#### PASSAGE

Photo of women inside a tend, sitting on the floor around two other women.
Leaving the refugee shelters
The shelters had been protected spaces for the women refugees, where they could attend educational programs.

The 18th of May 2018 was the last day of the Diotima Center teams’ presence at the refugee shelters in Ritsona, Thermopyles, Malakasa, Skaramaga, and Koutsochero.

The teams, composed of lawyers, psychologists, social workers, interpreters, and coordinators, provided for many months psychosocial and legal support services to survivors of gender-based violence.

Daily life in the shelters also included the operation of protected spaces for women refugees. There, women and young girls (over 16 years old) could attend educational programs and participate in multifaceted activities aimed at empowerment, networking, and motivation.

Awareness-raising activities for the refugee population on issues related to gender-based violence were also ongoing, with the participation of male refugees.

The program, which started in October 2017, was supported by UNHCR. Recently, it was decided to discontinue its funding, creating a significant gap in the effort to protect vulnerable groups of the refugee population (people who have suffered or are at risk of gender-based violence, such as wives, single mothers, and/or heads of single-parent families, young girls, and men) residing in shelters in Greece.

Below, Maria T., a member of the Diotima Center and local coordinator of the intervention teams in Thermopyles and Ritsona, talks to us about her last day with the refugees:

“And let us prepare our departure. We count cases, close cases, and make referrals. We write, we record, and we exist one more day there, with them.

########
#### SUPPLIED DATA

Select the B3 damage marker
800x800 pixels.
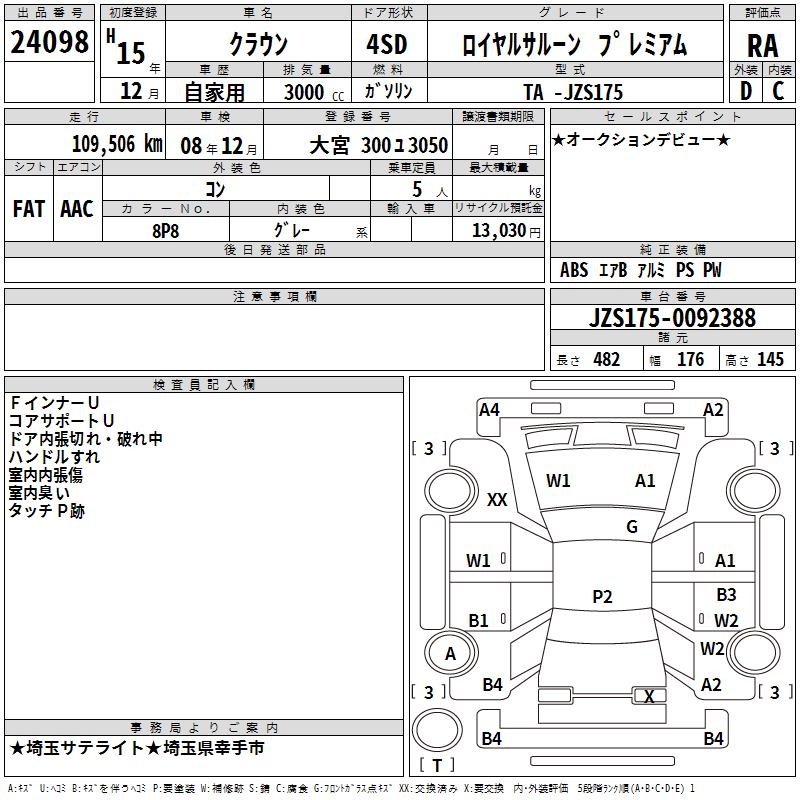click(726, 594)
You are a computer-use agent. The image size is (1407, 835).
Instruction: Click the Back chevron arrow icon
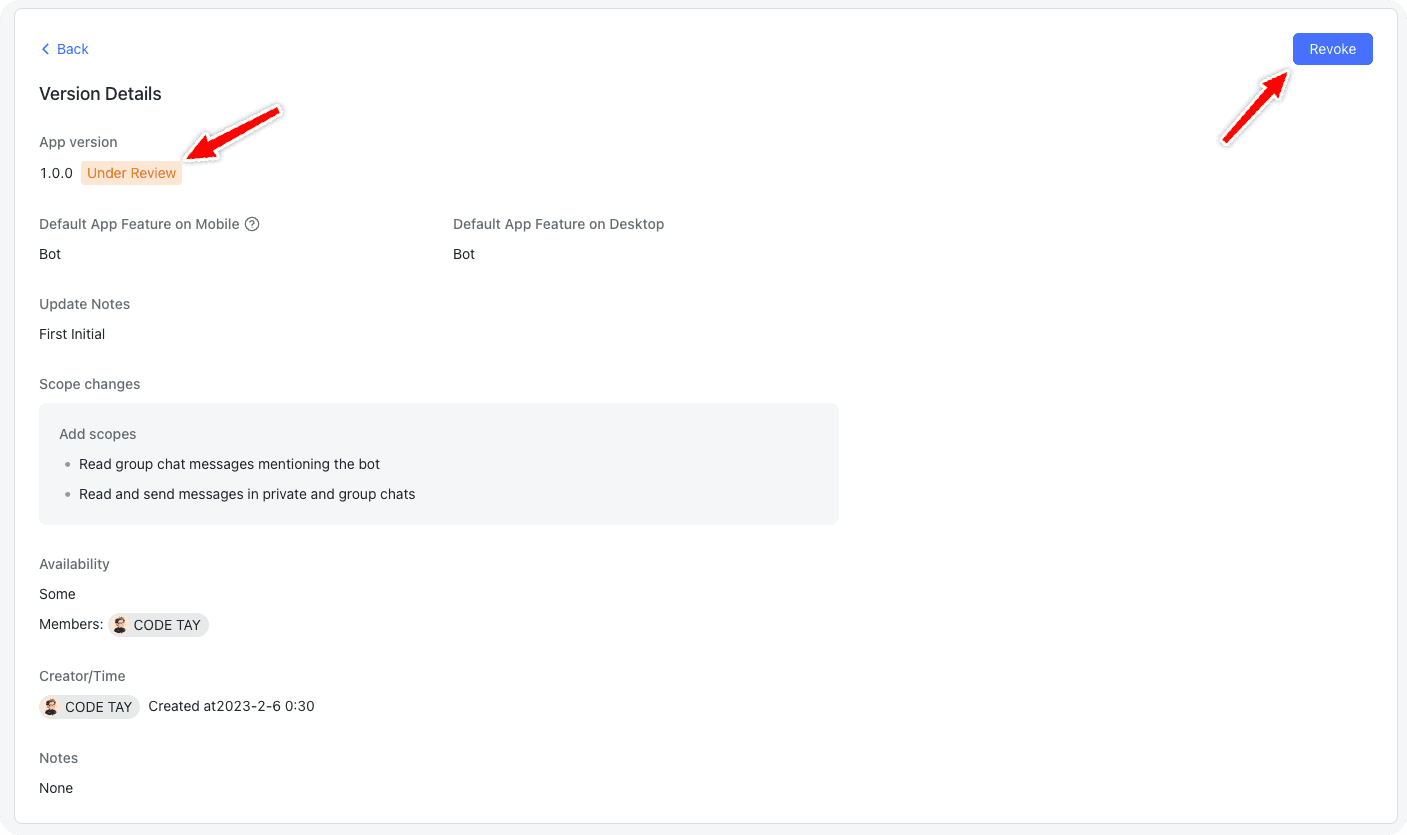tap(45, 49)
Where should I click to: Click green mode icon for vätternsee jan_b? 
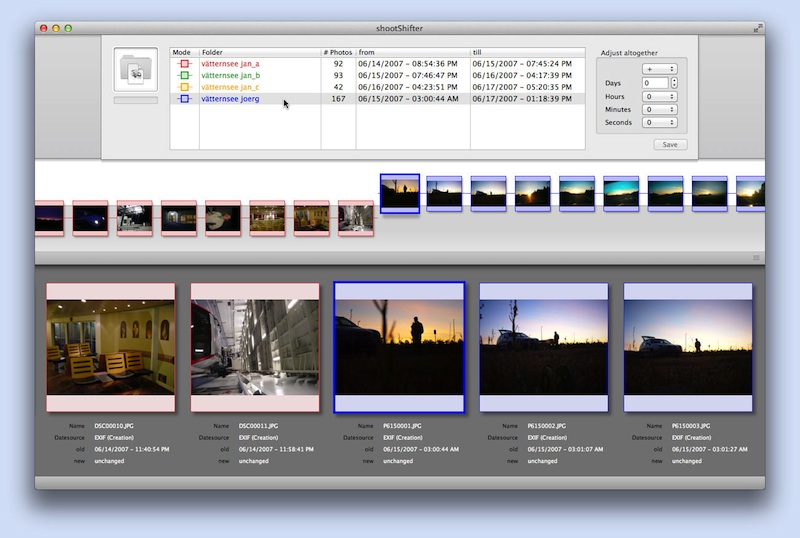pos(184,76)
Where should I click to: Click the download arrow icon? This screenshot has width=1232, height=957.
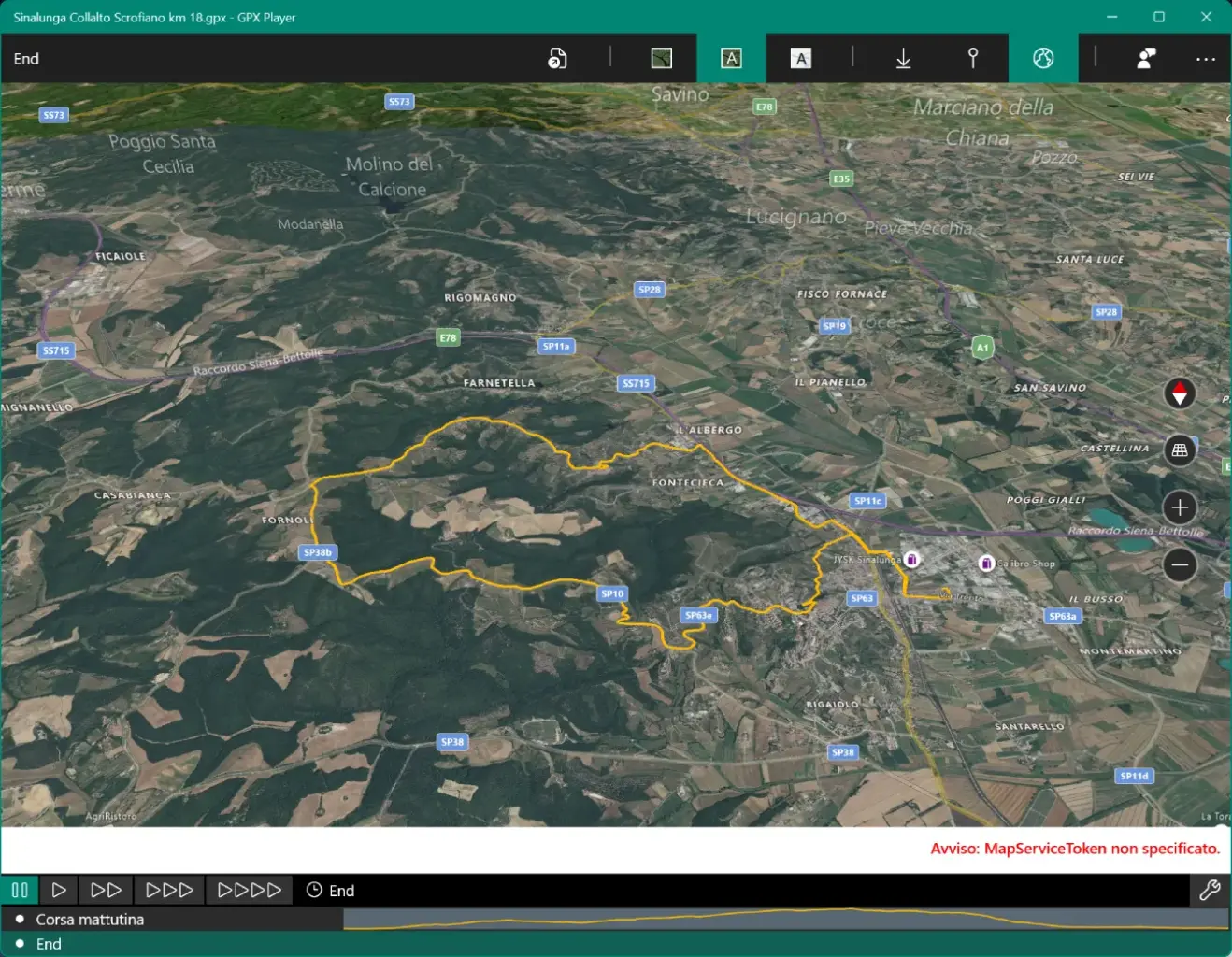pyautogui.click(x=904, y=59)
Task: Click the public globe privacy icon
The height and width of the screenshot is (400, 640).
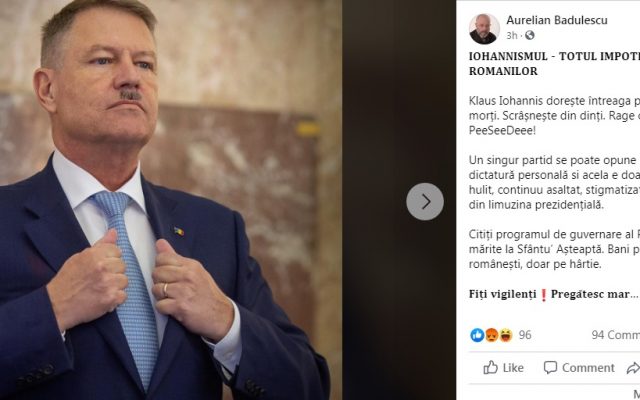Action: coord(529,36)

########

• EXPLORE THE MATERIAL:
A – Sum up the text about the Diotima Center leaving the refugee shelters in two sentences.
B – Pick up the text about the Diotima Center leaving the refugee shelters where it stops, continuing Maria T.'s account of her last day.

• RESPONSES TO THE EXERCISE:
A – On May 18, 2018, Diotima Center teams of lawyers, psychologists, social workers, interpreters, and coordinators ended their months of psychosocial and legal support for survivors of gender-based violence at the refugee shelters in Ritsona, Thermopyles, Malakasa, Skaramaga, and Koutsochero. The program, begun in October 2017 with UNHCR support, also ran protected spaces for women and awareness activities, and the decision to discontinue its funding left a significant gap in protecting vulnerable refugees in Greece.

B –
We prepare celebrations because we don’t like only tears. We search exhaustively for the best possible solution for each case.

To leave nothing at the mercy of nothing. Time is pressing and so are the needs. Of every kind. From threads, fabrics, coffee, and water to an emergency escort for medical exams repeated consultations with other colleagues, sessions, words, and silences.

In the midst of moving farewells – personal and group – collecting signatures from dozens of refugees to demand that our teams remain in the structures, urgent needs arise that stop time. In one day you can see the whole spectrum of action. Meetings upon meetings, contacts, thoughts, tensions, ideas, and plans. And referrals. Lots of last-minute referrals.

Dangerous and difficult incidents. It’s like they know we’re leaving and they’re running to catch up. They won’t be left alone. They know. That nothing’s over. For every woman, it’s just the beginning. A new perspective, a new reality, maybe even a new life.”